Who would want to work at a company that doesn't let you negotiate your salary? A lot of people would, or at least should, according to Ellen Pao, Reddit's interim CEO.

In April, the social news-sharing site unveiled a controversial new HR policy: Job offers to new hires come with a take-it-or-leave-it salary number. The figure is based on research about how workers at comparable positions at other companies are paid; it doesn't take into account the candidate's salary history or other personal factors. 

"When somebody comes in we figure out what role they're applying for, what band they're in and we give the what we think is a fair salary in that band," Pao explained during an onstage interview at the Code Conference Wednesday. 

The purpose of the policy is to eliminate gender inequality in pay, Pao said, citing research that shows bargaining makes for an uneven playing field. "It's known that women are one-quarter as likely as men to negotiate for more pay in salary and when they do they're often penalized for it," she said.

But the policy is proving to have an unexpected benefit, alleviating the antagonistic dynamic that pits new employees against their future employers. "It takes a lot of tension out of the process," Pao said. "We've had people apply to Reddit just because of that policy." 

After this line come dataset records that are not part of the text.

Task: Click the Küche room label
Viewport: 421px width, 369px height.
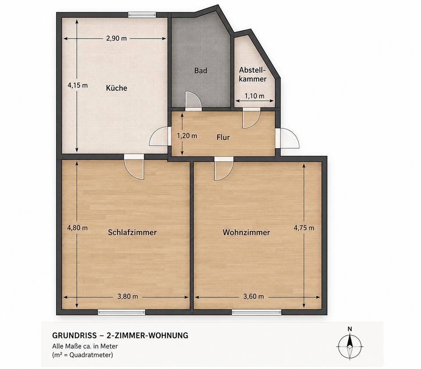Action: [x=117, y=88]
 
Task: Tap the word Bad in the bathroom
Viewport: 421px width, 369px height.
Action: [x=200, y=71]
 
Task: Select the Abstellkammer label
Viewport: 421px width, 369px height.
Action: [x=253, y=75]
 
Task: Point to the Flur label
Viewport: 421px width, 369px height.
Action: [x=223, y=137]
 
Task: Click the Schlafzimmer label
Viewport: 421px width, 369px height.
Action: [x=132, y=232]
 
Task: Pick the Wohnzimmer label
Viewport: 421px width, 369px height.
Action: [x=246, y=232]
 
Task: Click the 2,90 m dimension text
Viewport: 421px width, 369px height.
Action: [x=116, y=39]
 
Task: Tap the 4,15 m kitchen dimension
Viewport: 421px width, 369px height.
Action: [x=78, y=85]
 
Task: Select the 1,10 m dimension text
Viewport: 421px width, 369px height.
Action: [x=254, y=96]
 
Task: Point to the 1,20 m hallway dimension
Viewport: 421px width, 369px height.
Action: [x=187, y=136]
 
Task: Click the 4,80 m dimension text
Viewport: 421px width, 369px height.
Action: [x=77, y=227]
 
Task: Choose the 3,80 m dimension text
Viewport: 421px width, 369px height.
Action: [x=128, y=297]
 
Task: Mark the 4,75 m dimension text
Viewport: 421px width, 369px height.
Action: [x=304, y=228]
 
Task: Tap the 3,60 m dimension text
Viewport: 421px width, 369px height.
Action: [x=253, y=297]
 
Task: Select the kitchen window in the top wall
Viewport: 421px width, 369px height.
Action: [x=142, y=15]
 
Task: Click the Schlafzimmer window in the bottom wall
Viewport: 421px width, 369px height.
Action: [x=121, y=312]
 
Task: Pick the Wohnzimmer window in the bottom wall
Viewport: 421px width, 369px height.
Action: [x=257, y=312]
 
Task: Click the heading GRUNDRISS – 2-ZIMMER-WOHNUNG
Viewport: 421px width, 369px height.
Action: [x=120, y=335]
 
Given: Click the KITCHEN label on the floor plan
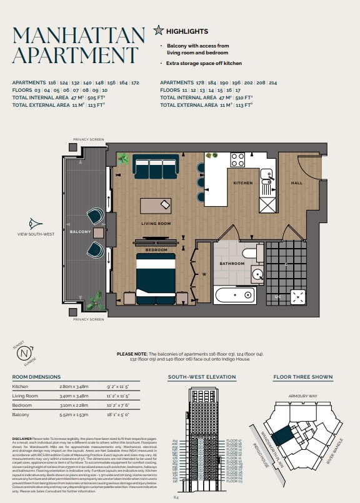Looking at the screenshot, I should [242, 183].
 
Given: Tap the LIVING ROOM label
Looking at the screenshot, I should [156, 223].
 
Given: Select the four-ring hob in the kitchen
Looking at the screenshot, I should [238, 159].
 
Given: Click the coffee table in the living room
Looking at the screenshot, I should [156, 205].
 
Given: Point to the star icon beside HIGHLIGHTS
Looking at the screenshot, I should [159, 29].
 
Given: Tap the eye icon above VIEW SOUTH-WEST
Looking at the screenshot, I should [36, 224].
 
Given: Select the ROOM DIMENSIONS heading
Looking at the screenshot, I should [37, 377].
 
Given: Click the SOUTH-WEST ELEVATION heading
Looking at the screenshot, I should [202, 377].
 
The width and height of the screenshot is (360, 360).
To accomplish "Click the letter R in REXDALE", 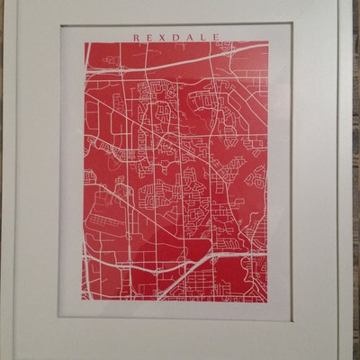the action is (136, 37).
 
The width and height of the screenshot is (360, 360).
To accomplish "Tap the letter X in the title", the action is (165, 37).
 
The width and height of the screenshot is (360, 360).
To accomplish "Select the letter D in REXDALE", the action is (179, 37).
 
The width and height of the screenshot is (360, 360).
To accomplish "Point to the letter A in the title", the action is (194, 37).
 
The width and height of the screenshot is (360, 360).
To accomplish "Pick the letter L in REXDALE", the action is (207, 37).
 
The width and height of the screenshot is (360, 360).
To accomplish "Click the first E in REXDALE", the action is (150, 37).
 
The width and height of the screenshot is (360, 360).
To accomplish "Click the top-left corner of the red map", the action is (85, 42).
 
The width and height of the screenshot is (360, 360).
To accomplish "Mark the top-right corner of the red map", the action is (268, 42).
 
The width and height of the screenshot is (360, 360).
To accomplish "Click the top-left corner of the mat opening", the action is (60, 25).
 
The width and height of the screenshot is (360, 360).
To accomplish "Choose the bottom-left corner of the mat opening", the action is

Getting rid of negotations is an extension of Pao's ongoing campaign against gender bias in Silicon Valley. A former junior partner at Kleiner, Perkins, Caufield & Byers, Pao lost a high-profile gender discrimination suit against the venture capital firm in March. 

She said she is still consulting with her legal team about whether to appeal the ruling. "It didn't come out the way I wanted it to, but I ended up becoming a symbol for different things," she said. "I connected to so many people."